The effectiveness of our method relies on two conditions: the separation of timescales between enzyme expression and enzyme catalysis, and the ability of the LNA to approximate the mixture components accurately. The first condition is satisfied by the vast majority of enzymes because their kinetics operate in regimes that are orders of magnitude faster than gene expression (Chubukov et al., 2014). However, the timescale separation can fail if the metabolic substrate S, typically a carbon source, cannot be assumed to be constant, a suitable assumption in the typical case of abundant nutrient sources with low fluctuations. Our theory would need to be extended in cases when nutrient sources become another source of variability, e.g., under fluctuations dictated by the environment (Dattani and Barahona, 2017). The second condition breaks down when the LNA fails to provide good estimates of the mixture components (Thomas and Grima, 2015; Andreychenko et al., 2017). As explained in section 2, here we have deliberately chosen to employ the LNA because it provides a simple and rapid method to compute the mixture components, P(P|E), for a broad range of metabolic pathways. Yet in cases where its assumptions do not hold, e.g., low abundance of metabolites, the LNA step in our method can be replaced by more accurate approximations. Such alternative methods include, for example, the conditional system size expansion including terms beyond the LNA, maximum entropy reconstructions using the method of conditional moments, or the finite state projection algorithm (Andreychenko et al., 2017; Gupta et al., 2017a), all of which can be readily incorporated into our mixture model strategy. These methods rely on different assumptions and their approximation quality will vary depending on the specific model parameters; in some cases, estimates for their approximation errors can be obtained with suitable methods, as discussed in a recent review on this topic (Kuntz et al., 2020).

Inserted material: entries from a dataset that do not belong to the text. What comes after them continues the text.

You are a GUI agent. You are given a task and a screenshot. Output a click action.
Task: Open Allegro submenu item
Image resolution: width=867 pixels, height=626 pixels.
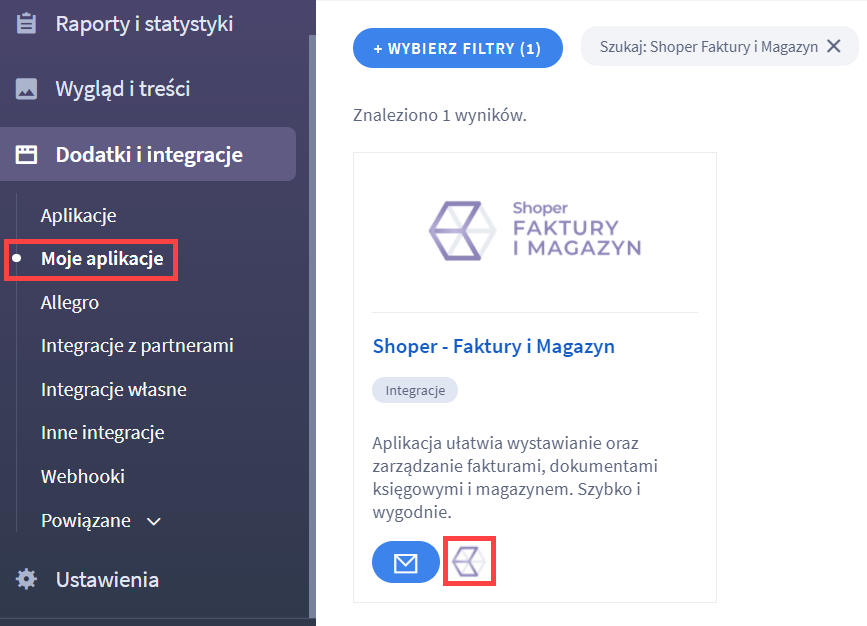70,302
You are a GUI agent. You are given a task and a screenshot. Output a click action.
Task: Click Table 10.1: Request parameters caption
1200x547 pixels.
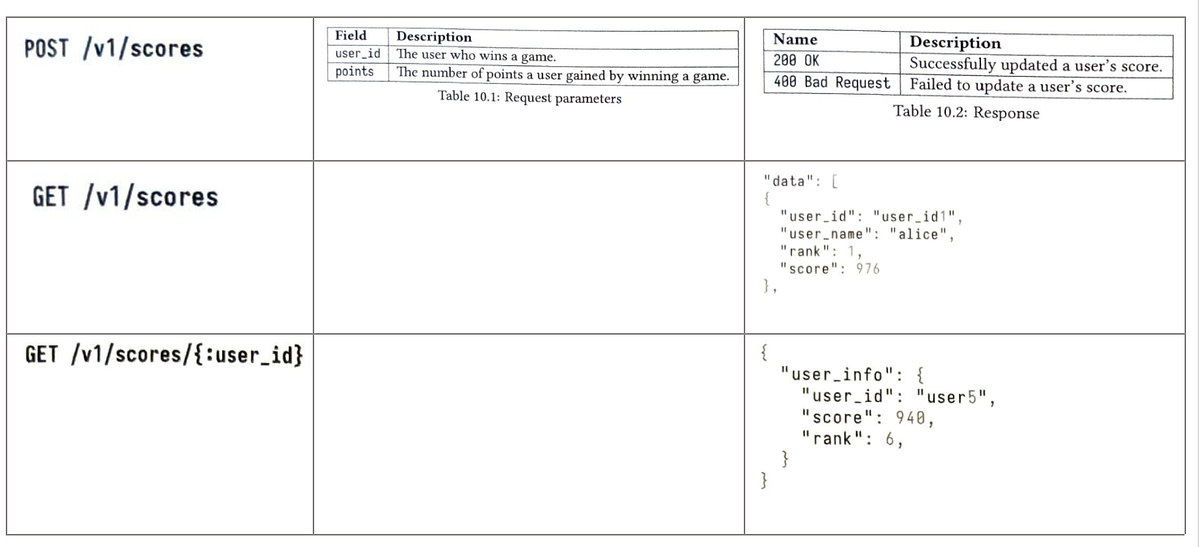529,98
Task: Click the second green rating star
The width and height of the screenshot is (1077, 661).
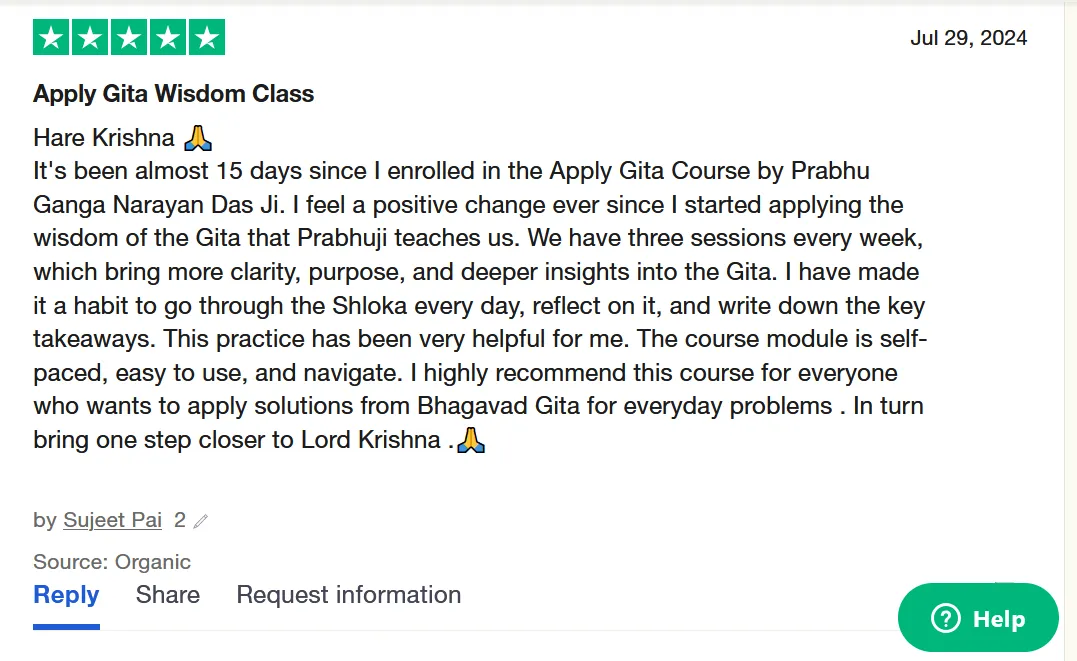Action: coord(90,38)
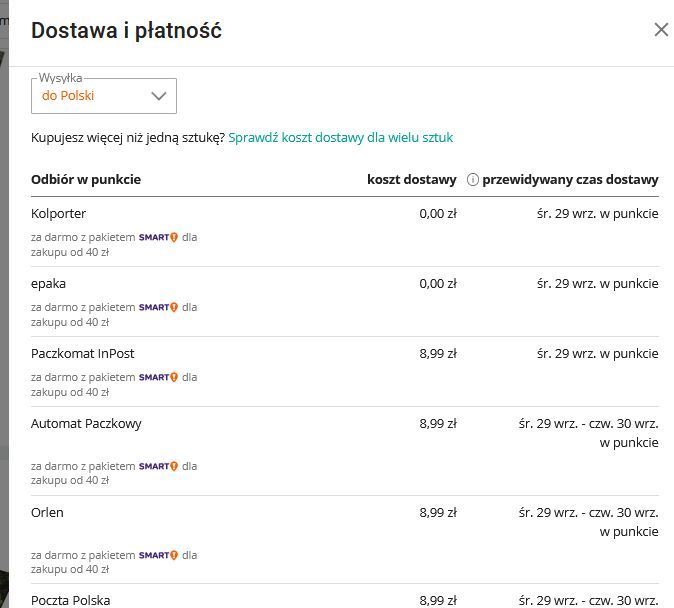
Task: Click the info icon beside przewidywany czas dostawy
Action: [x=472, y=180]
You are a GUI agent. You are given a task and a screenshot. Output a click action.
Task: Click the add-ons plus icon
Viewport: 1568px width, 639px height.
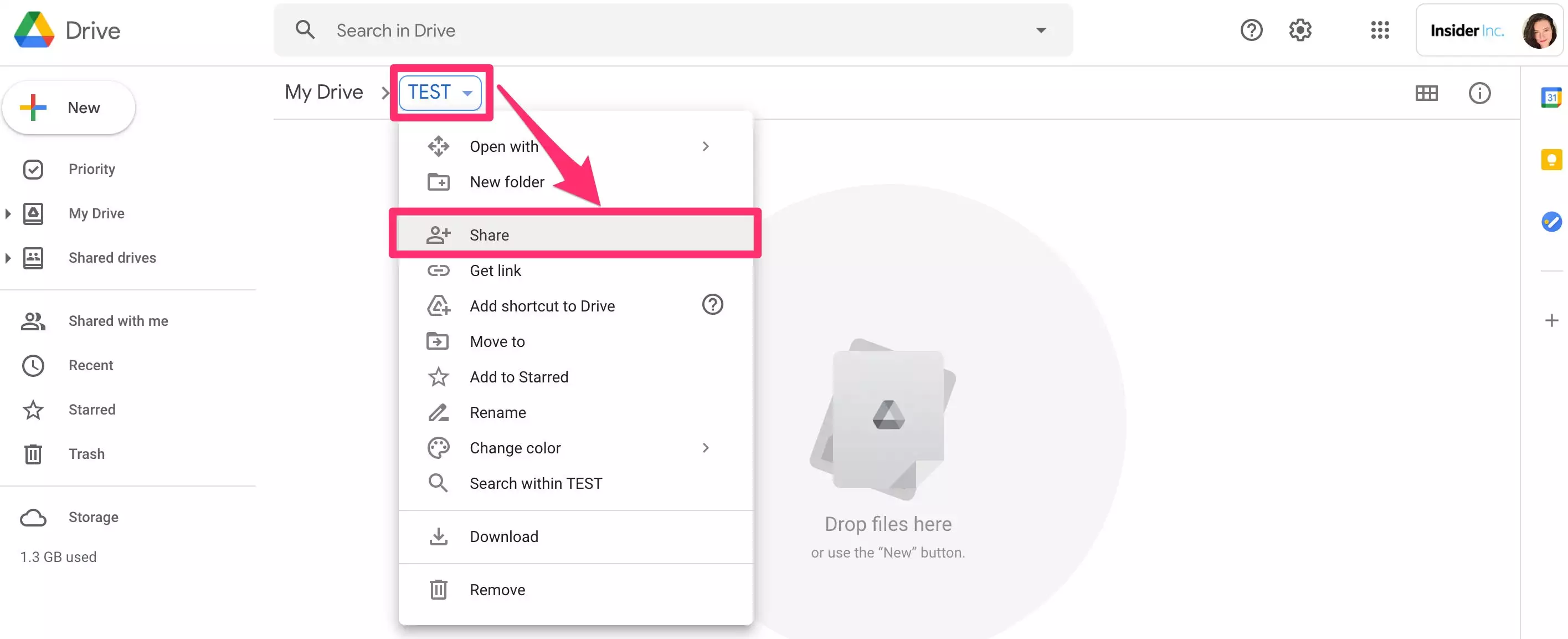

Although our method can account for a large class of metabolic models and post-translational regulation mechanisms, there are a number of promising extensions that would broaden its utility in light of recent experimental advances. First, here we have only considered stationary distributions of metabolites, and a number of experiments have revealed cases in which metabolic heterogeneity emerges during dynamic nutrient shifts (Kotte et al., 2014; van Heerden et al., 2014; Nikolic et al., 2017). Extensions of our method to time-dependent metabolite distributions require the computation of the time-dependent solution of the CME for the enzyme expression model (Shahrezaei and Swain, 2008; Cao and Grima, 2018). As long as the dynamics of gene expression is slow enough to preserve the time scale separation, the computation of the mixture components with the LNA or other methods remains unchanged.

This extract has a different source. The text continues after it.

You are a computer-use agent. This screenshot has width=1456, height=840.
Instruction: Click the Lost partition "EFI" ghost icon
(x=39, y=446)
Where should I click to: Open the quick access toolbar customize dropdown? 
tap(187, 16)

Another promising extension is the inclusion of transcriptional feedback regulation, a topic that has received substantial attention in the literature (Zaslaver et al., 2004; Chubukov et al., 2012; Chaves and Oyarzún, 2019; Lempp et al., 2019). In these systems, some pathway metabolites can bind to transcription factors (TF) that control enzyme expression in the same pathway. Such regulation can be included by using the conditional LNA method (Thomas and Grima, 2015) at the expense of not being able to compute the mixture weights offline anymore. Specifically, this extension would model mixture weights through more elaborate enzyme expression models in which the metabolite-TF interactions are replaced by their conditional averages, leading to an effective feedback model that requires specialized solution methods (Holehouse et al., 2020). A particularly promising application of such extended analysis is in synthetic biology, where there is a growing interest in the interplay between stochastic fluctuations and experimentally tunable parameters of molecular circuits (Briat et al., 2016; Boada et al., 2017). In particular, the use of metabolite-responsive feedback can improve robustness of strains engineered for the production of high-value metabolites (Oyarzún and Stan, 2013; Stevens and Carothers, 2015). Early results in this area (Oyarzún et al., 2015) suggest complex dependencies between metabolite fluctuations and the tunable parameters of the feedback control system. Such analyses were purely based on lumped models for metabolite-TF binding, and hence a more detailed theory could reveal novel design strategies to mitigate metabolite heterogeneity in production strains.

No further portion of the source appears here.